Меня часто спрашивают, что делать, когда друг или член семьи «застрял» в своем горе. На это я всегда отвечаю: «Что, по-вашему, означало бы „не застрять“? Каковы ваши ожидания?» По мнению большинства людей, «не застрять» означает, что человек возвращается к работе, восстанавливает чувство юмора, посещает мероприятия, не плачет каждый день и способен говорить на другие темы – помимо своей утраты и горя. Он снова кажется счастливым.

Мы думаем, что «счастливый» равно «здоровый». Как будто счастье – та исходная позиция, та норма, к которой люди возвращаются из любых состояний и при которой мы живем так, как и должны жить.

Одним словом, «вернуться в норму» – это противоположность «застреванию в горе», и обретение нормального (счастливого) состояния должно произойти как можно быстрее.

Слишком долго – это сколько?

Помню, я рассказывала кому-то, что у меня был трудный день, – примерно через пять недель после того, как мой партнер утонул. «А почему, что случилось?» – спросил мой собеседник. «Ну, Мэтт умер», – ответила я. «Ах, да! Это тебя всё еще беспокоит?»

Всё еще беспокоит. Да. Через пять дней, пять недель, пять лет. После смерти Мэтта мне сказали очень точную вещь: в отношении трагедии такого масштаба фраза «произошла только что» может значить и восемь дней, и восемь лет спустя. Когда я беседую с человеком, пережившим утрату в последние два года, то всегда говорю: «Это случилось только что. Буквально минуту назад. Конечно, вам еще больно». Я физически чувствую, как собеседнику становится легче.

Мы привыкли к мысли, что любое тяжелое состояние должно длиться максимум два месяца. Превышение этого срока расценивается как симуляция.

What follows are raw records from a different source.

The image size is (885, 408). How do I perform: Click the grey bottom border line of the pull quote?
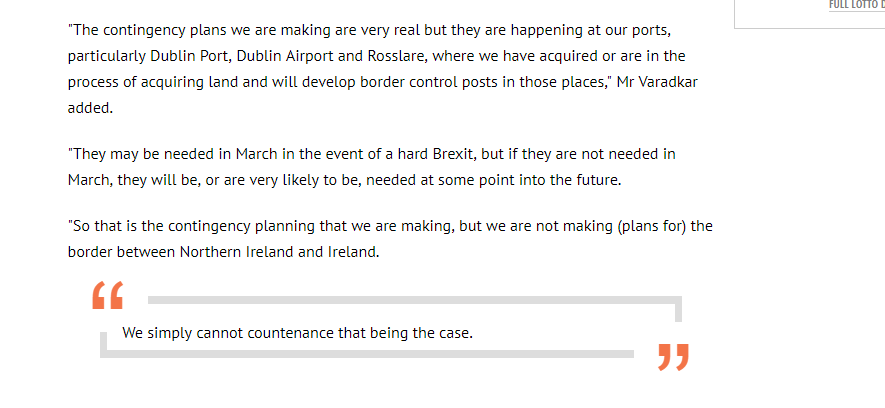click(367, 354)
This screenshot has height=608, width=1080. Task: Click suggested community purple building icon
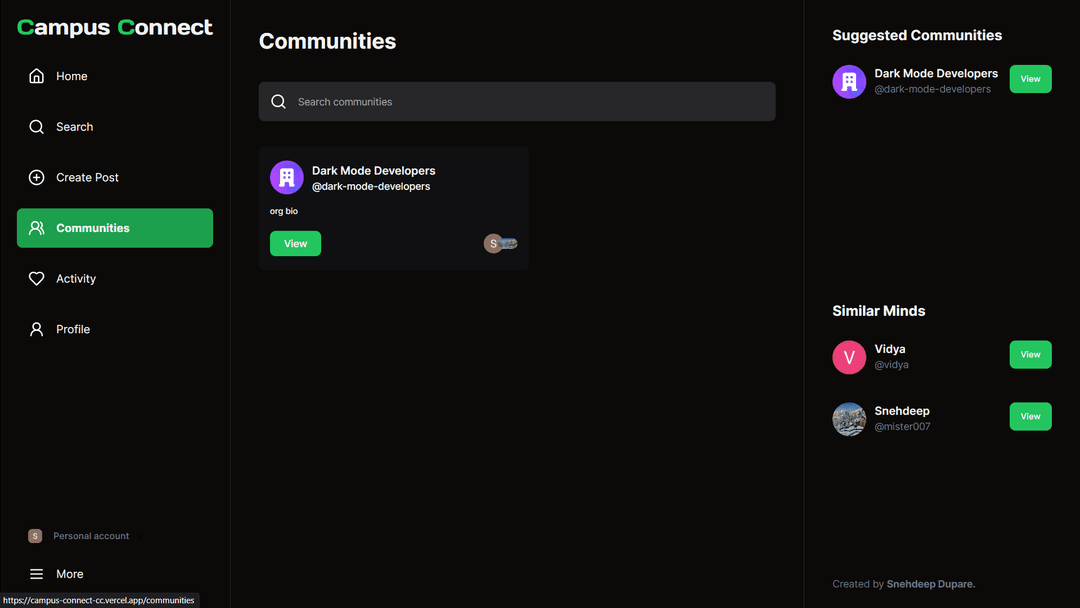click(849, 82)
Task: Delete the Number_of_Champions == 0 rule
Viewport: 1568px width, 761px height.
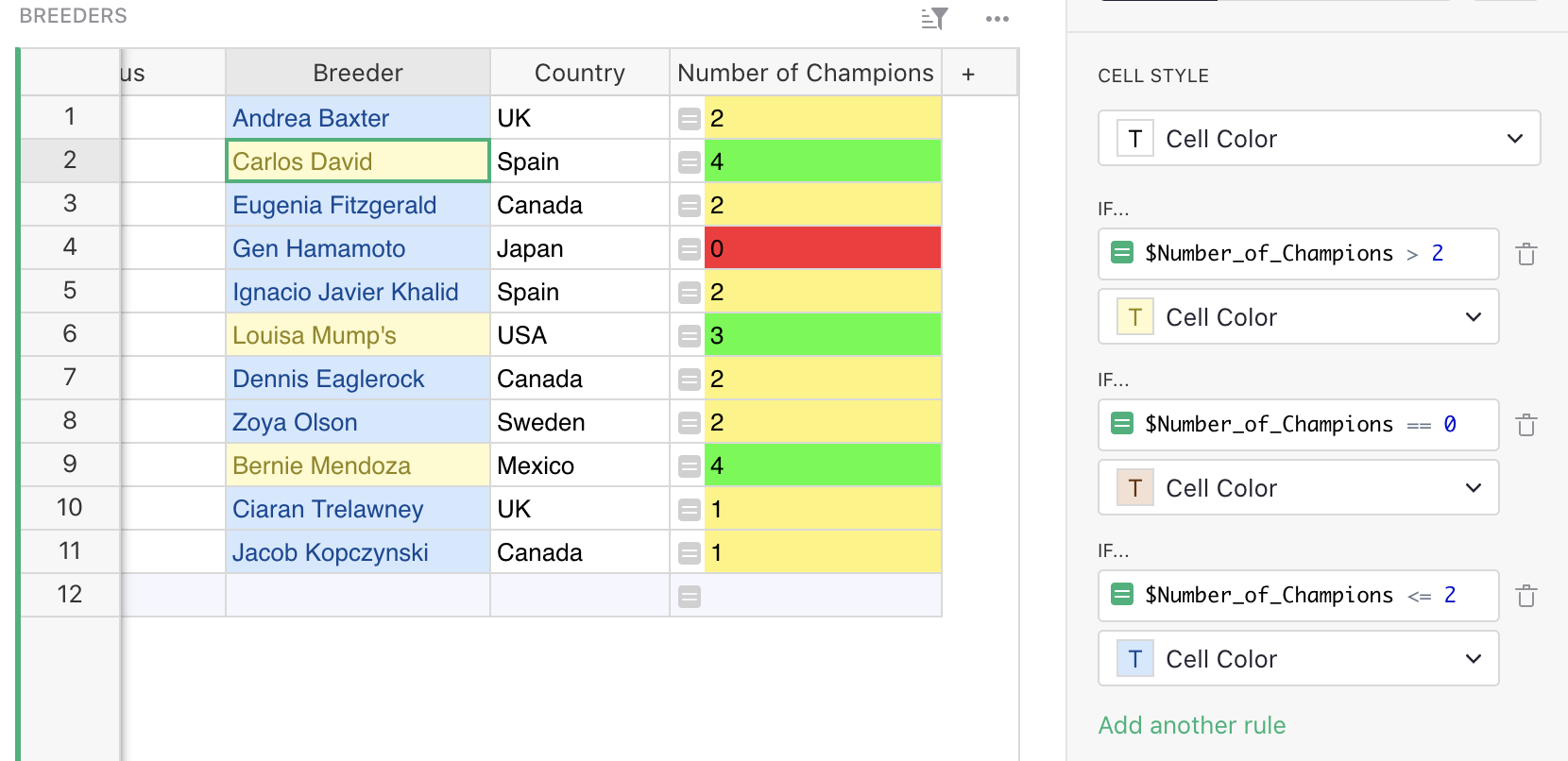Action: [x=1525, y=425]
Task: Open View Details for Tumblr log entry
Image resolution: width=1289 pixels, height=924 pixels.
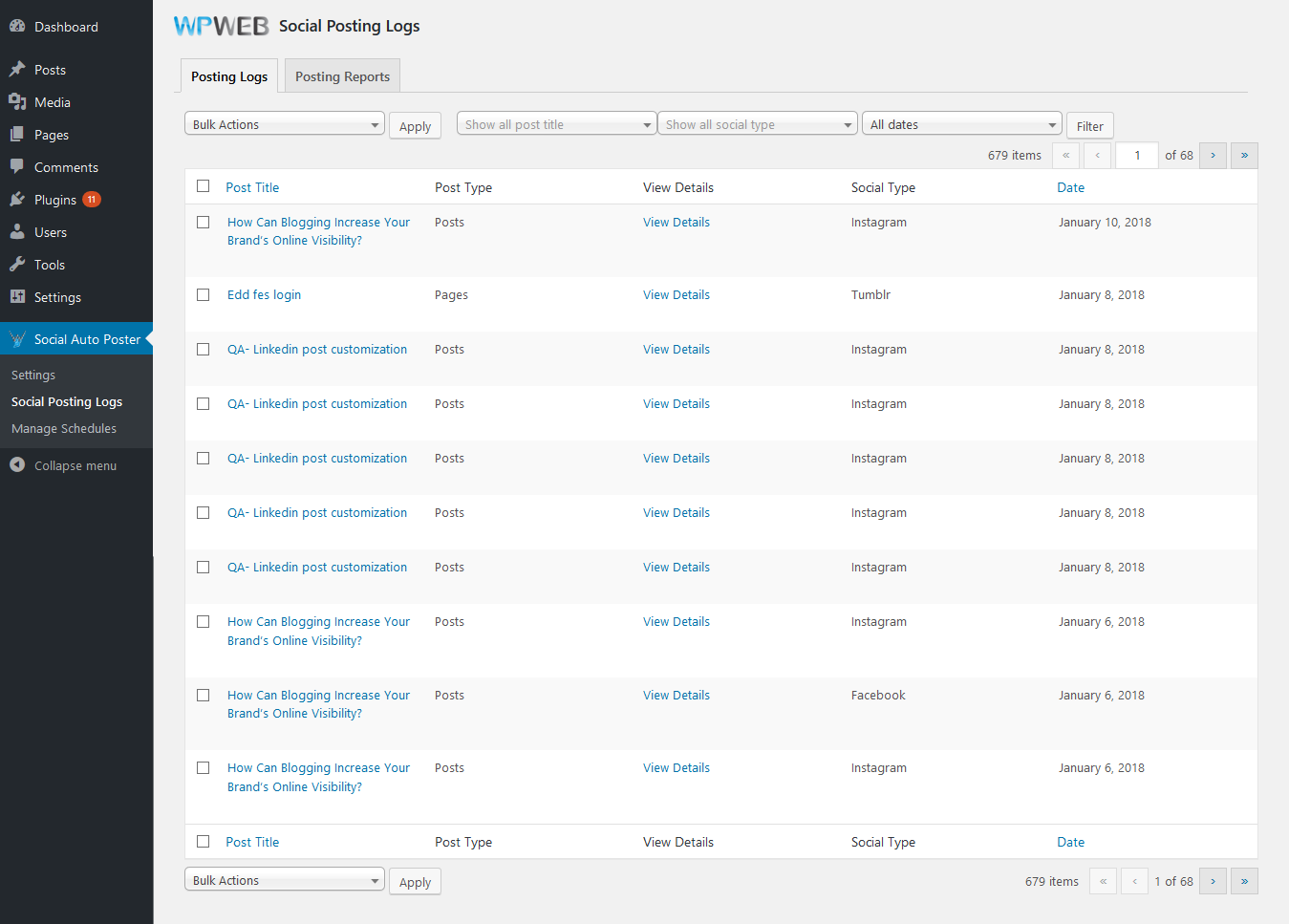Action: pyautogui.click(x=676, y=295)
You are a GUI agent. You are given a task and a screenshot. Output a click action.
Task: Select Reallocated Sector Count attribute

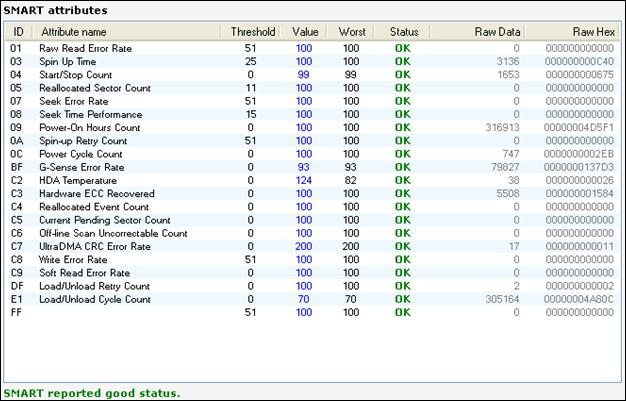pyautogui.click(x=95, y=88)
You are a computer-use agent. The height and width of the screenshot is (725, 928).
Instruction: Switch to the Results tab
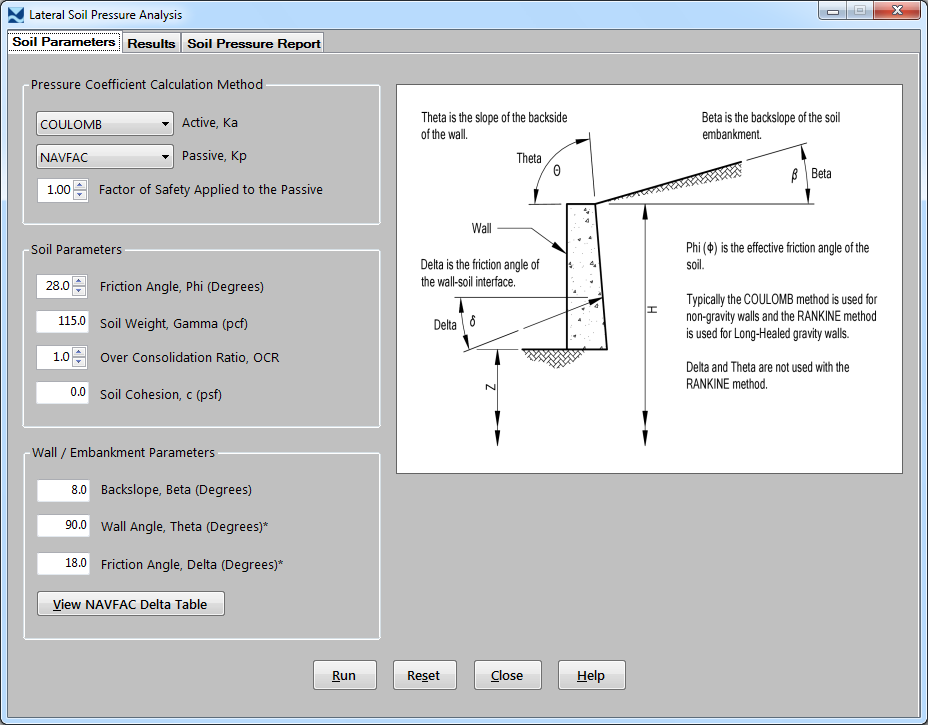coord(151,44)
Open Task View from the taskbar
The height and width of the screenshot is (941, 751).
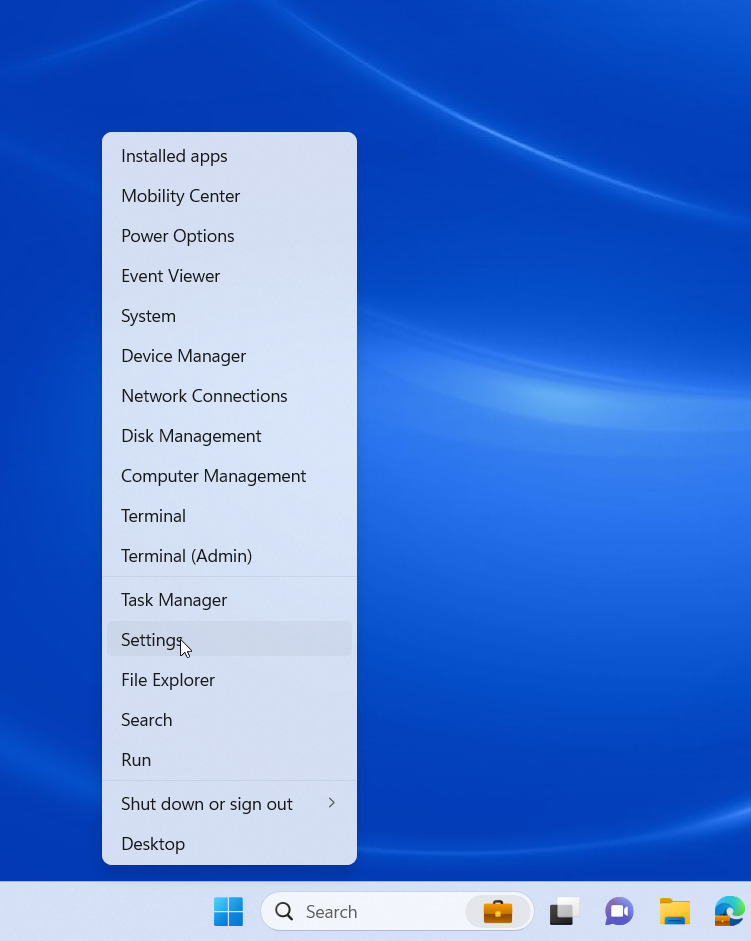[565, 911]
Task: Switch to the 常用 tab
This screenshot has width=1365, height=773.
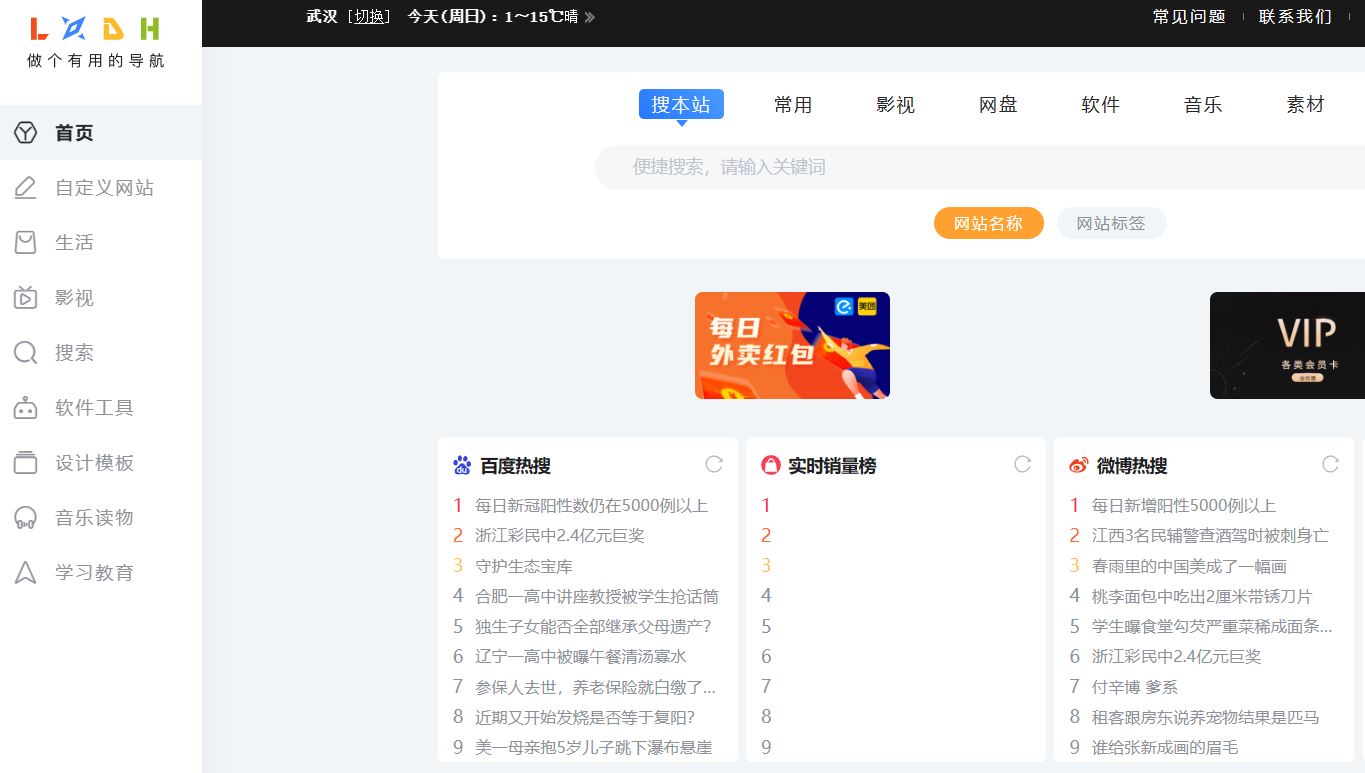Action: coord(793,104)
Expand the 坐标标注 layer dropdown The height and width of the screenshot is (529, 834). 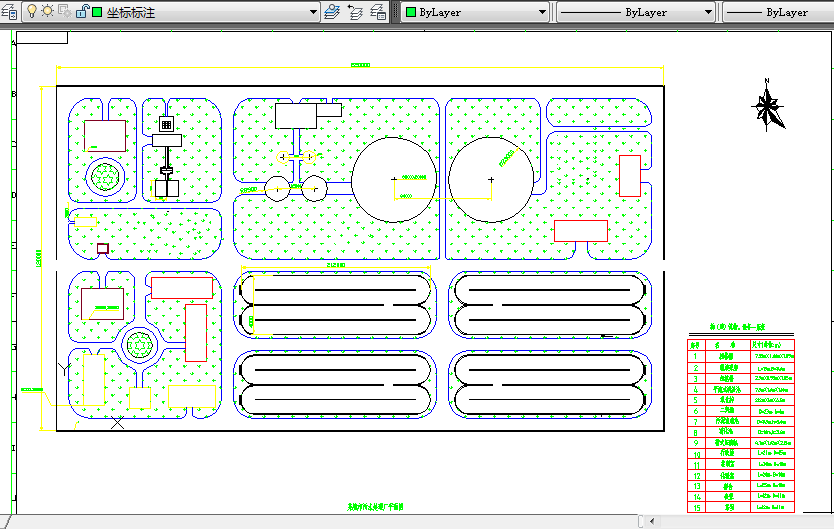click(312, 13)
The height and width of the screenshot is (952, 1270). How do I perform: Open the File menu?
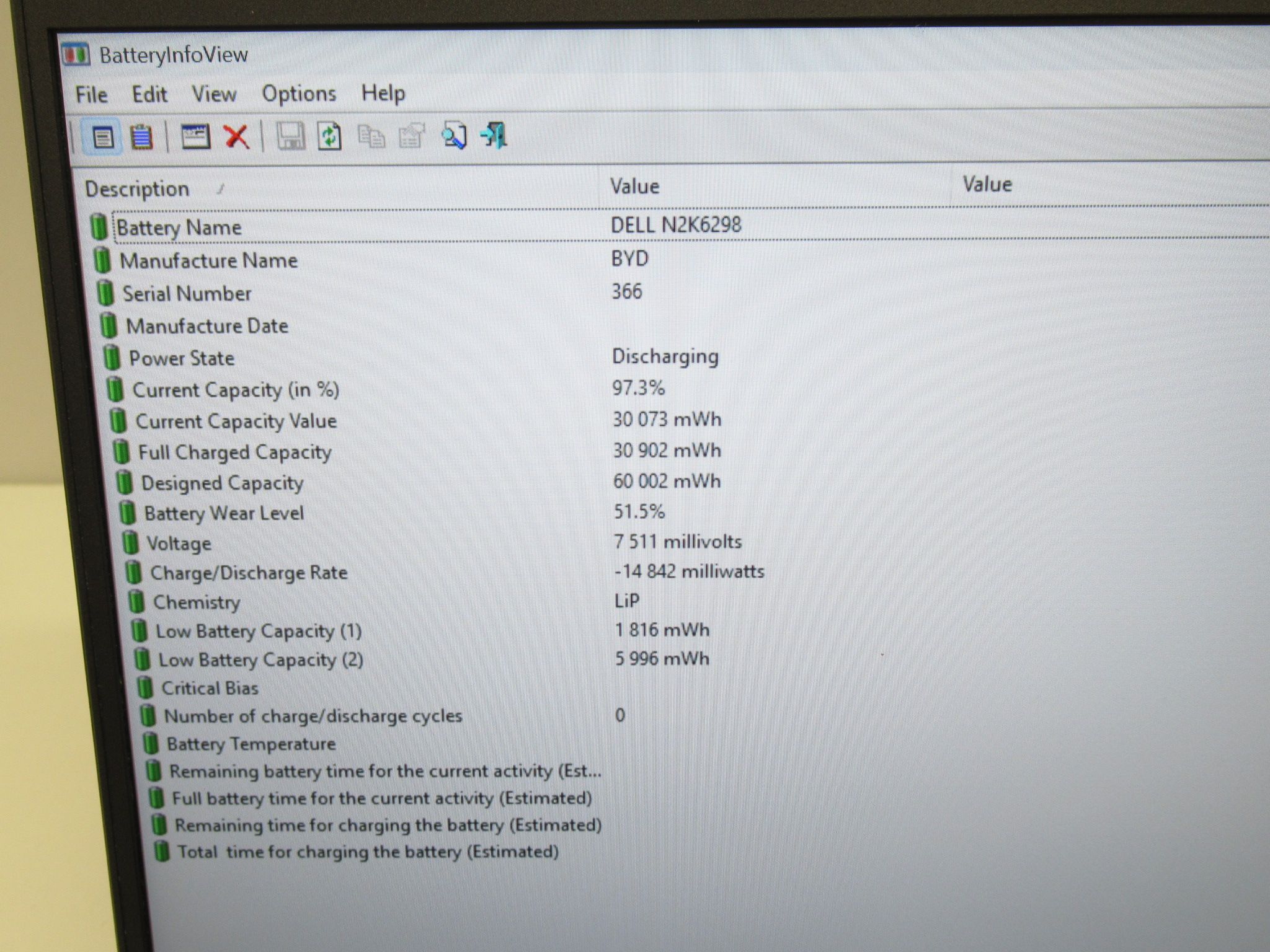click(91, 95)
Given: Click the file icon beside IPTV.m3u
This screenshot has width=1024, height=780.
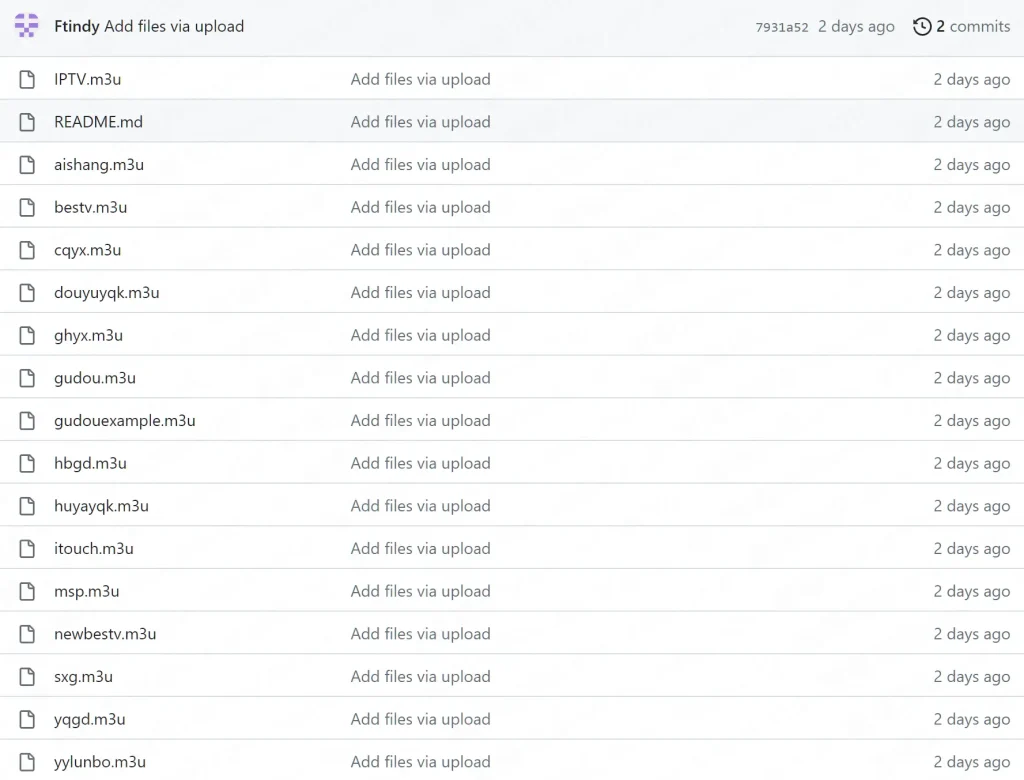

Словно утрата любимого человека – лишь временное неудобство, мелкая неприятность, из-за нее не стоит долго расстраиваться.

В нашей медицинской модели мира горе, которое длится больше шести месяцев, считается «расстройством». В число симптомов так называемого «осложненного» горя – требующего психологического вмешательства – входят тоска по умершему, чувство несправедливости и стойкое ощущение необратимости жизни (и другие формы так называемого «ощущения безнадежности»). В реальной жизни считается, что подобные симптомы должны исчезнуть намного раньше, нежели через шесть месяцев. Многие психологи, священнослужители и психотерапевты уверены, что сильная реакция на утрату, длящаяся дольше двух недель, уже является неправильной. И эти верования врачей передаются населению, укрепляя представление о том, что вы должны вернуться в нормальное состояние как можно скорее.

Медикализация – и патологизация – здоровой, нормальной, естественной реакции на утрату смехотворна и вредна.

Стадии горя и провал терапии

Как психотерапевту мне часто приходится извиняться за свою профессию. С пугающей частотой я слышу страшные истории от переживающих трагедию людей, которые пошли к психотерапевту за поддержкой, а ушли потрясенные и разгневанные. Горе регулярно подвергается обесцениванию, осуждению, медикаментозной терапии и преуменьшению со стороны представителей «помогающих» профессий.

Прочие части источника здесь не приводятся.